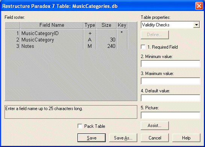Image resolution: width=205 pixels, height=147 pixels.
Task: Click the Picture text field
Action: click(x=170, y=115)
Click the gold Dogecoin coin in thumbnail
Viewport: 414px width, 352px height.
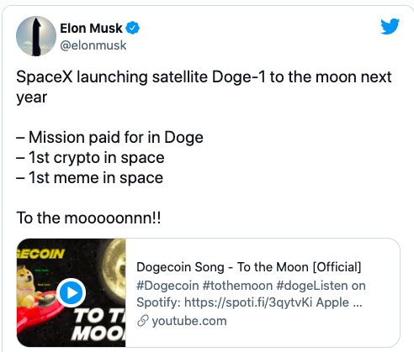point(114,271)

--

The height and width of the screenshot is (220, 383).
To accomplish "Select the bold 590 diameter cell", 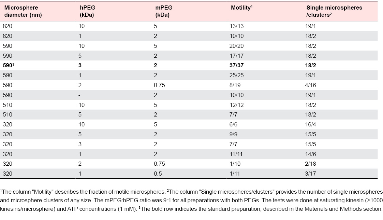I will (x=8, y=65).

• [Aim] Copy the material word for word, from the line containing "Image resolution: width=205" through the line containing "point(114,271)", including both. Omit the pictures.

• [Answer to the task]
Image resolution: width=205 pixels, height=147 pixels.
Task: Click the Picture text field
Action: click(x=170, y=115)
Click the gold Dogecoin coin in thumbnail
Viewport: 414px width, 352px height.
point(114,271)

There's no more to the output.